Tout en éclairant les variables et les tropismes qui existent entre le réalisme français et le Realismus allemand, , et qui ne tiennent pas qu’à un décalage chronologique, mais à des options esthétiques différentes, Jacques Le Rider envisage le réalisme non comme simple concept esthétique, mais comme un « état d’esprit » que reflètent les textes et les images produits par une époque. Il retrace la généalogie de cette notion afin de reconstituer les images complexes que les classes moyennes ont eues et ont données d’elles-mêmes durant la période considérée ,– car c’est bien d’image et de discours qu’il s’agit.
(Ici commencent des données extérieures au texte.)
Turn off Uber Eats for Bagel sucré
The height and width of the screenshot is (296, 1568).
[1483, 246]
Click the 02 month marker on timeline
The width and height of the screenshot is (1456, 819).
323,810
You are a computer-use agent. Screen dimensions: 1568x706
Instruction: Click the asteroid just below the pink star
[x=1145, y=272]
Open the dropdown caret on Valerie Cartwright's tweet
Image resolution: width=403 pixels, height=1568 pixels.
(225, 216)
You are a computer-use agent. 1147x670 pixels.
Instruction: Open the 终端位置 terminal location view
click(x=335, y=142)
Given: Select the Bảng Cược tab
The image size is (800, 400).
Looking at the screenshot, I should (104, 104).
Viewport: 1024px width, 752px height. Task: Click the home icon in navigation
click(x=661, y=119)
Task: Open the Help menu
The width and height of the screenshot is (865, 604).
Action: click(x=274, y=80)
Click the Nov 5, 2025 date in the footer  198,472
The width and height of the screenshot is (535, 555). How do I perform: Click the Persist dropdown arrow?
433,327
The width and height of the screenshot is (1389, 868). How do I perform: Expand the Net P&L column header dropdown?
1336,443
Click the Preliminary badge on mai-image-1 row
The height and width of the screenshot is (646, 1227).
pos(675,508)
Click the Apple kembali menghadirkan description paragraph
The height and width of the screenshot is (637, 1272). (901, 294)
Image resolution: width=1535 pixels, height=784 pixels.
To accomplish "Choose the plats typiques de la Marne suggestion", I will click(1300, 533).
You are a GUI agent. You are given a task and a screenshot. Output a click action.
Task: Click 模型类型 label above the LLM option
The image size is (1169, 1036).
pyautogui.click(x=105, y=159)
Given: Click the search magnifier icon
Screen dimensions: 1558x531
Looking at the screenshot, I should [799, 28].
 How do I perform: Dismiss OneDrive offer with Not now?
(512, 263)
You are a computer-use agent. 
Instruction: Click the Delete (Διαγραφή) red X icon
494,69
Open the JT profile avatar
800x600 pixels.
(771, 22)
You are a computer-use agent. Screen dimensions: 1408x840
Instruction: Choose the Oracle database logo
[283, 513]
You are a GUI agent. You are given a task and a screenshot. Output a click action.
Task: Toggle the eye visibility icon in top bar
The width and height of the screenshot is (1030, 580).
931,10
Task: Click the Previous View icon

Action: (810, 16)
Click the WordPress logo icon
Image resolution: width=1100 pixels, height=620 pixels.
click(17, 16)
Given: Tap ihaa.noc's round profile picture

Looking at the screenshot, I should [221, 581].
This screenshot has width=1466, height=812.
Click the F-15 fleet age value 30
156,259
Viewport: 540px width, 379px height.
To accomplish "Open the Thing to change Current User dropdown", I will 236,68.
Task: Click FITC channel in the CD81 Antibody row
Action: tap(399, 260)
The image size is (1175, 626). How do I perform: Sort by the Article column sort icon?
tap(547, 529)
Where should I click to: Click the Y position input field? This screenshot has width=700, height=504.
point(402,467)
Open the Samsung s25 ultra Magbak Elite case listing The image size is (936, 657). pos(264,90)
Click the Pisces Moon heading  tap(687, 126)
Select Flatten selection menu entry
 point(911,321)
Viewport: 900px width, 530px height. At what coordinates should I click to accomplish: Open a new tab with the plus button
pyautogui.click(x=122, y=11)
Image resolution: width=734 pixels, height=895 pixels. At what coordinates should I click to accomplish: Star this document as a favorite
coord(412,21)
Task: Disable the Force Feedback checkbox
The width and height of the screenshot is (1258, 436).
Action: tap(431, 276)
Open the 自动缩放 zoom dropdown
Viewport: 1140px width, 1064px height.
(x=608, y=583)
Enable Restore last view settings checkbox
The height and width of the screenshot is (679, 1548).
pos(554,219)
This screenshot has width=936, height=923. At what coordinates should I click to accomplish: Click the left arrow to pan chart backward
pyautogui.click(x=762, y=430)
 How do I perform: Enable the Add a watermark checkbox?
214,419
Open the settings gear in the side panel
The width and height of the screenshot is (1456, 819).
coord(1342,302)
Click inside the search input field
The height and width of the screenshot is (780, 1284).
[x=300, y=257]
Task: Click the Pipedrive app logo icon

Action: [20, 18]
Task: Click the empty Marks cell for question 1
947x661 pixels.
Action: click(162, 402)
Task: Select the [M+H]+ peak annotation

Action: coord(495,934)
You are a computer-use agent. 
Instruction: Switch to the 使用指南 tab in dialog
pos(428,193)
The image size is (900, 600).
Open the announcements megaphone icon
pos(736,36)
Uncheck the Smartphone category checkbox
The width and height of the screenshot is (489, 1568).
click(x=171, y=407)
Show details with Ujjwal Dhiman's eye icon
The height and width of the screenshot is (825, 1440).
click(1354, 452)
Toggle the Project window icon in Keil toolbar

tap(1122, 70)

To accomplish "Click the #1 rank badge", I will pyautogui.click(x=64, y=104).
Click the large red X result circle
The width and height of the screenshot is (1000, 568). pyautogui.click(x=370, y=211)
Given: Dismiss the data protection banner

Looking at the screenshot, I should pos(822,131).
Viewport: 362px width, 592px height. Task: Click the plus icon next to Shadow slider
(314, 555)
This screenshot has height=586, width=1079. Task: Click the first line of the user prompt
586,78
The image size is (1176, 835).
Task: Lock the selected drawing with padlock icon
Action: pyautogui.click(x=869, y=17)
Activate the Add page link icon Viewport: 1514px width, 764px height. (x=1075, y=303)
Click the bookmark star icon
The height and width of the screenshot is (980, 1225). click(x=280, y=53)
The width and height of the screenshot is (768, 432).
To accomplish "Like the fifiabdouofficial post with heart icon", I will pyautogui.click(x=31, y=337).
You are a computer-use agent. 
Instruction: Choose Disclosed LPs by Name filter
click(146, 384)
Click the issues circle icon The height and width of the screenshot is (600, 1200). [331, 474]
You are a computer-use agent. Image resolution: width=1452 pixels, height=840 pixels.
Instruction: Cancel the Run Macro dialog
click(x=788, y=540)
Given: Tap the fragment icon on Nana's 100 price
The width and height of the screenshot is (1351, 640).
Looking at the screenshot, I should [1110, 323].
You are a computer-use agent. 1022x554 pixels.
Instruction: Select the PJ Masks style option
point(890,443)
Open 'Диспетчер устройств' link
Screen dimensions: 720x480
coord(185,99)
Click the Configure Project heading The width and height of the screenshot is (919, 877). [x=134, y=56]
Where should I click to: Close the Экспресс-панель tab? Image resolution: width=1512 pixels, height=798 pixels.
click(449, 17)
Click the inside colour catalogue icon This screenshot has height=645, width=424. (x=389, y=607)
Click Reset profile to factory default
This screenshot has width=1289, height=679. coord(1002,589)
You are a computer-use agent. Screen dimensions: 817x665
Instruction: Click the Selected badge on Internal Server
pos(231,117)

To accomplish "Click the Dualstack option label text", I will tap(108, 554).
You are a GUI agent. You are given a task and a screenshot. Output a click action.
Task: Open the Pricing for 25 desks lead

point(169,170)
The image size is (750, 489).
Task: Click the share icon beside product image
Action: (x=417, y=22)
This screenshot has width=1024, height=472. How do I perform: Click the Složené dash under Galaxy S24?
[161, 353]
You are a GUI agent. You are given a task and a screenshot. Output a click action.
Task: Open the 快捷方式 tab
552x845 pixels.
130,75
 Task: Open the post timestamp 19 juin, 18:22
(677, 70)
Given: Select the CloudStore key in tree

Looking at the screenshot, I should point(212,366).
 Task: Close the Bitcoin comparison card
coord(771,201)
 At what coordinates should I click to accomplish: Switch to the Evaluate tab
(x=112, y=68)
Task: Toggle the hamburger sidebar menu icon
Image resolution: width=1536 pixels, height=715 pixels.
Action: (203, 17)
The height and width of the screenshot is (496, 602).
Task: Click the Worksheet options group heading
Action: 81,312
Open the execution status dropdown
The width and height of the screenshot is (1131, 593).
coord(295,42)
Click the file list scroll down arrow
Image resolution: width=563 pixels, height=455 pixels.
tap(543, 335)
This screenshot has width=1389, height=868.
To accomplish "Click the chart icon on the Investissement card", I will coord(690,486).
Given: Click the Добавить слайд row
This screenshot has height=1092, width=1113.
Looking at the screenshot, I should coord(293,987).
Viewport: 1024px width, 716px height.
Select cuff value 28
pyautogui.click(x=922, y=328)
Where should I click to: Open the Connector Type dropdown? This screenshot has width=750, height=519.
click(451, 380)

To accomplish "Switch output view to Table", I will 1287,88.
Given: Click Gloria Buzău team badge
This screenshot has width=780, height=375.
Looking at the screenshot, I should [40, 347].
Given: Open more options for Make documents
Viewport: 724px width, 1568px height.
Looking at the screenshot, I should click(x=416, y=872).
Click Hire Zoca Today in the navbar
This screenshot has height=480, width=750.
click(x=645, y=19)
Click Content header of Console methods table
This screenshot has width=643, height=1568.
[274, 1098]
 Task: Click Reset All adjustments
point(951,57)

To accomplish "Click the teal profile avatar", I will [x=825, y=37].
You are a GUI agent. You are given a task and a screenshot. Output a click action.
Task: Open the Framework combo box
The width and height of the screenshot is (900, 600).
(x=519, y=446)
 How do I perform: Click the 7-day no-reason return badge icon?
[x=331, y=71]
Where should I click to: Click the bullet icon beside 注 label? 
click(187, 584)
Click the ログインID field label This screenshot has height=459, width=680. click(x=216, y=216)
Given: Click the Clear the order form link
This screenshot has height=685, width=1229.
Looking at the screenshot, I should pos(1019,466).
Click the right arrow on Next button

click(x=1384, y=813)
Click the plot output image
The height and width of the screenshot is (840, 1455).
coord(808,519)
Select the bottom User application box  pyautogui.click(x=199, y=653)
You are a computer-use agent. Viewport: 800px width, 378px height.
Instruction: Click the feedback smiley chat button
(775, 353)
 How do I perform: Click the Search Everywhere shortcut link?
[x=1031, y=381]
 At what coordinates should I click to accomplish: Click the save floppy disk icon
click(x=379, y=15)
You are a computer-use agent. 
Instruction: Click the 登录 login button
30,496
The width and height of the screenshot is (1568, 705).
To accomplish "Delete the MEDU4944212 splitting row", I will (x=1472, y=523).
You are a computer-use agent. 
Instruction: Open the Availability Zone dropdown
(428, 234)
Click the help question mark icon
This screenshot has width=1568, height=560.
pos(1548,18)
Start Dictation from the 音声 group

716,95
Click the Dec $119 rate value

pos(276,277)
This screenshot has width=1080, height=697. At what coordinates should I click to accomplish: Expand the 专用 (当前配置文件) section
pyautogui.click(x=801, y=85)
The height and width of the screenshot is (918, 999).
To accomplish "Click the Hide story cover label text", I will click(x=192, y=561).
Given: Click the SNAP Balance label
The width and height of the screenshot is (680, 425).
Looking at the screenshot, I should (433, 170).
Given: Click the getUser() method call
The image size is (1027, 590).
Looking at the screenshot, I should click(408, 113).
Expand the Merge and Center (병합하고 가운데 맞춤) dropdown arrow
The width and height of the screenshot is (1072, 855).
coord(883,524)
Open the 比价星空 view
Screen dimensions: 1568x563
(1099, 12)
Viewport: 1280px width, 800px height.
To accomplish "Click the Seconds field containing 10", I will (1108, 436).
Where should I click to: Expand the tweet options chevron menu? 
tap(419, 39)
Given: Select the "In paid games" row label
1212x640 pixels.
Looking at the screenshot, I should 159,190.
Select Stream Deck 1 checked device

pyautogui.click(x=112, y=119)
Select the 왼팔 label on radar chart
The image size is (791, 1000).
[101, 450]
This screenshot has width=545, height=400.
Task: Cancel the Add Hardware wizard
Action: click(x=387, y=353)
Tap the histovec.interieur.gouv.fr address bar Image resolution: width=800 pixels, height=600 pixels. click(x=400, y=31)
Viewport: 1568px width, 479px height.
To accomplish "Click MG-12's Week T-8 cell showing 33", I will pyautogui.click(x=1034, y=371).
L’auteur, soulignant la parenté étymologique entre Bild (image) et Bildung (culture), définit celle-ci comme un processus « guidé par les images de l’art », consistant « à se rapprocher d’une « image de soi » » (p. 199) ; certaines images fonctionnent comme des repoussoirs : celle du petit-bourgeois (Spießbürger) ou du philistin permet au bourgeois de « conjurer tout ce qui en lui le révulse : sa peur, ses inhibitions, son insécurité », bref d’exprimer la conscience de sa petitesse (Knirpstum selon le mot de Jakob Burkhardt) et la souffrance qu’il en conçoit [1].

Cet ouvrage a donc le mérite indéniable de décloisonner les approches dans une perspective interdisciplinaire et interculturelle, et de permettre de mieux saisir les rapports entre politique et culture : elles y sont, en un sens, imbriquées comme dans la vie réelle. Il permet au lecteur de toucher du doigt les réalités qu’a pu recouvrir ce concept protéiforme, si l’on admet toutefois qu’il est de l’ordre des possibles de livrer du « réel » plus qu’une interprétation.

 

[1] H. Münkler, Der Spießer. Ein Charakterbild, FAZ-Magazin, 417, 1988 ; cité par A. Assmann, in Arbeit an einem nationalen Gedächtnis : Eine kurze Geschichte der deutschen Bildungsidee, Pandora Campus Verlag, Frankfurt am Main, 1993, p. 67.